By the late twelfth century William FitzAlan had acquired Clun Castle significantly expanding his power and influence across the Welsh Marches. However, when he died in 1210 King John demanded that his son, also called William, had to pay a fee of 10,000 marks to inherit.
William was unable to pay and accordingly the King confiscated Oswestry Castle and granted it to Robert de Vipont. It then passed in rapid succession to John Marshal and then to Thomas de Erdington. William FitzAlan died in 1216 but the family estates were recovered in the same year by his brother John. He actively opposed the King in the First Barons’ War resulting in Oswestry being attacked by Royal forces in 1216 in which the town was sacked although the castle withstood the assault. The family were reconciled with the Government of Henry III the following year.

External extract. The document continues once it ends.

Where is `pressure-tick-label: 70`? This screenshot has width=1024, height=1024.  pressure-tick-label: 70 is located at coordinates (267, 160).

A Parliament was held on this hill
Oswestry hosted a Royal visit in 1398 when Richard II held a Parliament within the castle. Two years later the town (but not the castle) was burnt by the forces of Owain Glyndŵr.
The castle was garrisoned by Royalist troops during the Civil War and captured by the forces of Oliver Cromwell in 1644. It had been largely demolished by the Parliamentary Roundheads by 1650.
It is incredible to think that something as important as a Parliament was held on this very site, which to many onlookers working or visiting in and around it would now see no more than a raised public garden. The scene of the parliament must have been quite a sight of splendour with the King himself present as he wandered around during recesses and following its conclusion. The scenes, sights, sounds and fights this place has borne witness to down the ages is remarkable, from the echoes of the voices of King John to Richard II and legendary figures of welsh folklore have reverberated from the stones that still remain settled on this brilliant spot.